Even with the power of modern accelerated hardware, we still have orders of magnitude more floating point operations than we can process in a reasonable time.

But we’ve circumvented the uncertainty of dynamics and imprecision of measurement with a gargantuan computing task. We’ve substituted base pairs with bits.

Now we can approximate and find structure. Then we can begin to optimise.

Transforming bioengineering into software engineering

The biggest breakthroughs in bioengineering and healthcare will come from exploiting the complex multi-level feedback loops of regulatory networks and electrochemical interactions.
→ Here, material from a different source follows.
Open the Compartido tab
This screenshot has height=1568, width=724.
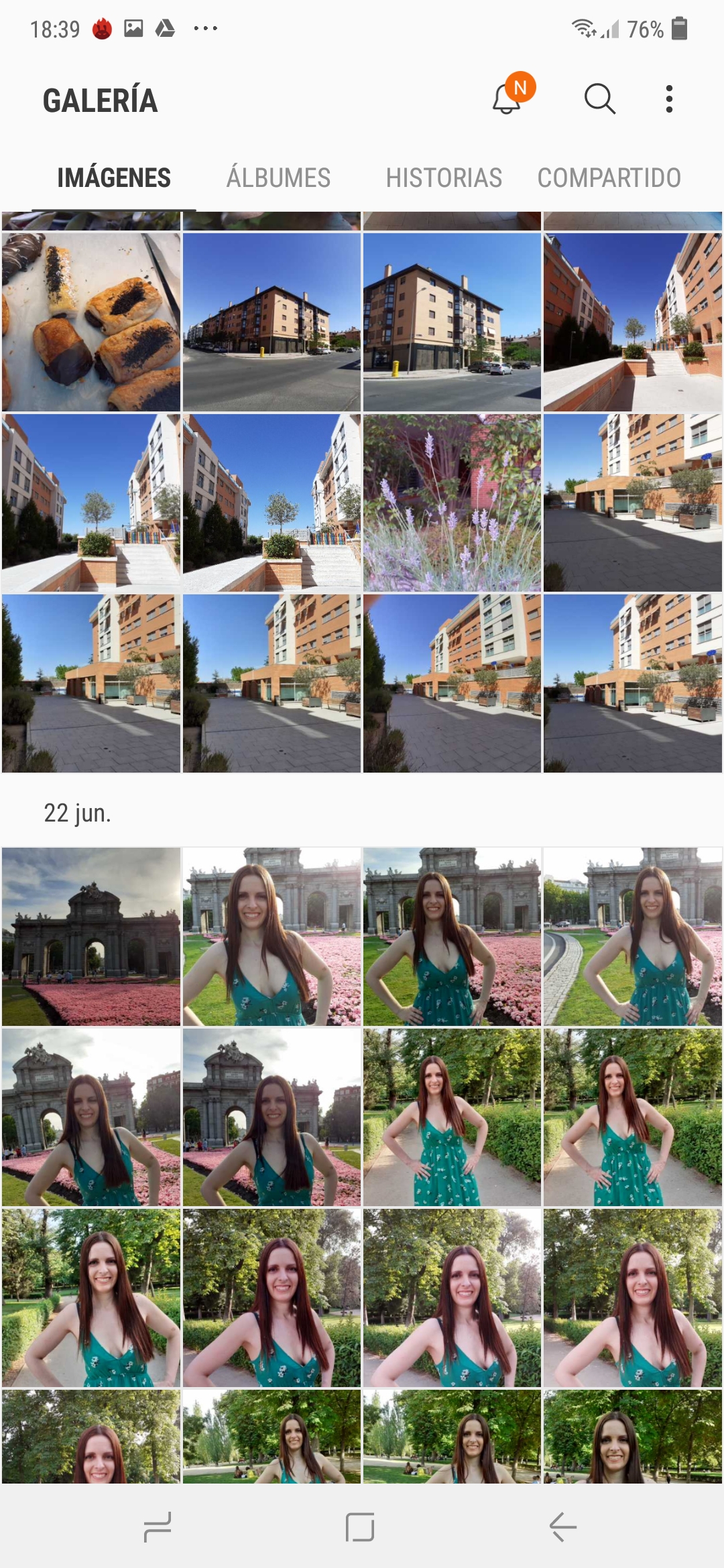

In vitro experiments are simply too slow and expensive to explore that search space. This is partly why it takes hundreds of scientists decades of work and billions of dollars to develop new drugs. And it’s why those drugs mostly suck.

We need drastically higher temporal and spatial precision to be able to actually find signal in those systems. We probably need better hardware for that. 

But then we can use that high-precision data to actually model the cell.

Once we have somewhat reliable models of cellular biology, we can create a data flywheel between the in silico and the in vitro, decreasing the simulation error over time.

The computability of a cell

If there’s enough information in particle physics + DNA to produce all the cellular behaviour we observe, then the limit is really computation. As far as I can find, everyone considers this an impossible problem. This is a strong signal that we’re missing something.

What bounds do the laws of physics (and Chaos Theory and Information Theory) place on the computability of cellular biology? What is an upper bound on the FLOPs needed to simulate the molecular dynamics of biological cells?